Dodds: "There is definitely a tyre evolution plan"
"There is definitely a tyre evolution plan," Formula E CEO Jeff Dodds told FE Notebook. "While flying an aeroplane around the world full of tyres is not particularly on our wish list, as a fully sustainable championship, you should expect to see, over the life of Gen4, not just one, but probably multiple evolutions of the tyre. And it’s fair to say that those evolutions will be going more towards slicks than further away from them."
James Rossiter, who has played a major role in developing the Gen4 car as its official test and development driver, has serious doubts that slick tyres would be the right path for Formula E. The former Techeetah test and reserve driver, who also spent Season 9 as Team Principal of Maserati MSG Racing, additionally serves as a sporting advisor to the championship. Rossiter believes that treadless tyres providing too much grip could become a blind alley for Formula E.
Rossiter: "We’d be consuming more power and reducing the opportunities for regen"
"Slicks would allow these cars to brake later, corner faster and accelerate more quickly to their top speeds," Rossiter explains in FE Notebook. "So we’d be consuming more power and reducing the opportunities for regen."
The Briton is therefore clearly sceptical about some drivers’ calls for slicks. "This isn’t necessarily going to be viable," he adds. “I might have to have a chat with a couple of the drivers who are saying we should be on slicks.”
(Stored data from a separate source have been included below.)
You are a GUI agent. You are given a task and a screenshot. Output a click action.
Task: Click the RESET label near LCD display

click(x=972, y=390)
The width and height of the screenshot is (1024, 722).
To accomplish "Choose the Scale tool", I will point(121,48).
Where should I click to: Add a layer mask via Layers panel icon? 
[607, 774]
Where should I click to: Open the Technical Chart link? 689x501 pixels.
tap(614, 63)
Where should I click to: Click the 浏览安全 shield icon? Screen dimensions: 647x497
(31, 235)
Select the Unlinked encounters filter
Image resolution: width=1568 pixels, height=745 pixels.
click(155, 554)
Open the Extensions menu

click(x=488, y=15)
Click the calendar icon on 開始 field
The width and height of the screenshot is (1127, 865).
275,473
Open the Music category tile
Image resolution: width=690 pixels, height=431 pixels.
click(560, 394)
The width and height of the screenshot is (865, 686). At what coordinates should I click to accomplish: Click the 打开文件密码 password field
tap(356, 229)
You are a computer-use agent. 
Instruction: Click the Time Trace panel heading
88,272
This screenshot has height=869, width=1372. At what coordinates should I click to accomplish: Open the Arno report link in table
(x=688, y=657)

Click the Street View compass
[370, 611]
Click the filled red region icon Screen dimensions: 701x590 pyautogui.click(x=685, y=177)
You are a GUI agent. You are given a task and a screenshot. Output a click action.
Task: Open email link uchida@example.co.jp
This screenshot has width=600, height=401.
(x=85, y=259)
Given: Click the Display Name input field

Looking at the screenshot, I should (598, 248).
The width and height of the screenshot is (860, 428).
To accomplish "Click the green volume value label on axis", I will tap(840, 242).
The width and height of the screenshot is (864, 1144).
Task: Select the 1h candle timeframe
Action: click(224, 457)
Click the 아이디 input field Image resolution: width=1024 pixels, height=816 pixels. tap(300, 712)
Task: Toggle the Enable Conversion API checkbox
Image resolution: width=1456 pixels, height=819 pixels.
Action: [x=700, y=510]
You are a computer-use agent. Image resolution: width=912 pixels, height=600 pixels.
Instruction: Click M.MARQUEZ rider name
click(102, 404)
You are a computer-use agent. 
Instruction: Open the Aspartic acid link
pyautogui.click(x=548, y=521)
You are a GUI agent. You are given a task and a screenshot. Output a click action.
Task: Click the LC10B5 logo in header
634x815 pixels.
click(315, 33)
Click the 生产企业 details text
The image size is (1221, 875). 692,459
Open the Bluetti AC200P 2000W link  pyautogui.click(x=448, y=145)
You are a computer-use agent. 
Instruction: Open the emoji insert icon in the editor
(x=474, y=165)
How closely Formula E’s tyres will ultimately move towards conventional slicks over the course of the Gen4 era therefore remains unclear. Although Dodds has indicated that they will gradually evolve in that direction, Rossiter’s concerns highlight the inherent conflict: more mechanical grip would make the Gen4 faster, but it could also compromise the energy management that is central to Formula E and potentially affect the quality of the racing. For the time being, the special tyres used at Goodwood are therefore likely to remain primarily a means of demonstrating the new car’s maximum performance potential.